▸ Aim of the task
In the data that follows, find the line with "Viewport: 1549px width, 1138px height."; transcribe it, every later line up to the one with "Choose Licence pour applications locales", and that line as well, exactly and with no others.

======== Information supplied

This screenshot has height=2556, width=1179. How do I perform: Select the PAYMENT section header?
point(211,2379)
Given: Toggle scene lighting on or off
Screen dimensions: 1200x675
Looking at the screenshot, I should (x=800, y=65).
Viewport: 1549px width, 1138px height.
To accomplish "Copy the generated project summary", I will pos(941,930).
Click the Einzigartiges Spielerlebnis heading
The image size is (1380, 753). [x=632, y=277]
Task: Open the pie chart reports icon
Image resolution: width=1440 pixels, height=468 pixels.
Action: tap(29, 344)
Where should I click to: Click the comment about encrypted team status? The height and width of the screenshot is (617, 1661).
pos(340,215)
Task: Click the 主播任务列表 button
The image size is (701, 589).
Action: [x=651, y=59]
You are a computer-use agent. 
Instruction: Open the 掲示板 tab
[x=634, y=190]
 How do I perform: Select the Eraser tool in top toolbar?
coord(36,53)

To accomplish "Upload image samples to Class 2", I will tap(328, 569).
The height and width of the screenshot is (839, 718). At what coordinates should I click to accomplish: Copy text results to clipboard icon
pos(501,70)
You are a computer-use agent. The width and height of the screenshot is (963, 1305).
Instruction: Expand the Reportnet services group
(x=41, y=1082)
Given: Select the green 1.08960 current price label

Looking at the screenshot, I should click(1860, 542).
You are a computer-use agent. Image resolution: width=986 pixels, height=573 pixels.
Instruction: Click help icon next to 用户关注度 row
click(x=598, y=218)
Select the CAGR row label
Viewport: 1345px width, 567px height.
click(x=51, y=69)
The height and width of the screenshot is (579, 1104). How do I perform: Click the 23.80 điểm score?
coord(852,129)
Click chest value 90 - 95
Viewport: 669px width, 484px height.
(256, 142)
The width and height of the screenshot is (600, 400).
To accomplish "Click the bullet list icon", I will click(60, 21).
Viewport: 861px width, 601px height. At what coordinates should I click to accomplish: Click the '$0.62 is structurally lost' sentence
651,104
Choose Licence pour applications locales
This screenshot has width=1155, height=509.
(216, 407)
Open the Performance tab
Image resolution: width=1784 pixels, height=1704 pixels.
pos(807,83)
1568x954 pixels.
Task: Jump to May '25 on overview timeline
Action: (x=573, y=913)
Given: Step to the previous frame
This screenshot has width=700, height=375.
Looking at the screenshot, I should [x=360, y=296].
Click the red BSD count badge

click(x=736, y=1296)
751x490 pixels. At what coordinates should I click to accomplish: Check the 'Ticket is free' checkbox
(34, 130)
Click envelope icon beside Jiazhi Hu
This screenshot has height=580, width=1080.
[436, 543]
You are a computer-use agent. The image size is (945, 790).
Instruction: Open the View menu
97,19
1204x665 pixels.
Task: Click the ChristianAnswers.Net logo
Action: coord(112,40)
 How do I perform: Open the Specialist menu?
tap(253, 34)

================

▸ Result
Viewport: 1549px width, 1138px height.
To accomplish "Copy the generated project summary", I will pos(941,930).
Click the Einzigartiges Spielerlebnis heading
The image size is (1380, 753). [x=632, y=277]
Task: Open the pie chart reports icon
Image resolution: width=1440 pixels, height=468 pixels.
Action: tap(29, 344)
Where should I click to: Click the comment about encrypted team status? The height and width of the screenshot is (617, 1661).
pos(340,215)
Task: Click the 主播任务列表 button
The image size is (701, 589).
Action: [x=651, y=59]
You are a computer-use agent. 
Instruction: Open the 掲示板 tab
[x=634, y=190]
 How do I perform: Select the Eraser tool in top toolbar?
coord(36,53)

To accomplish "Upload image samples to Class 2", I will tap(328, 569).
The height and width of the screenshot is (839, 718). At what coordinates should I click to accomplish: Copy text results to clipboard icon
pos(501,70)
You are a computer-use agent. The width and height of the screenshot is (963, 1305).
Instruction: Expand the Reportnet services group
(x=41, y=1082)
Given: Select the green 1.08960 current price label

Looking at the screenshot, I should click(1860, 542).
You are a computer-use agent. Image resolution: width=986 pixels, height=573 pixels.
Instruction: Click help icon next to 用户关注度 row
click(x=598, y=218)
Select the CAGR row label
Viewport: 1345px width, 567px height.
click(x=51, y=69)
The height and width of the screenshot is (579, 1104). How do I perform: Click the 23.80 điểm score?
coord(852,129)
Click chest value 90 - 95
Viewport: 669px width, 484px height.
(256, 142)
The width and height of the screenshot is (600, 400).
To accomplish "Click the bullet list icon", I will click(60, 21).
Viewport: 861px width, 601px height. At what coordinates should I click to accomplish: Click the '$0.62 is structurally lost' sentence
651,104
Choose Licence pour applications locales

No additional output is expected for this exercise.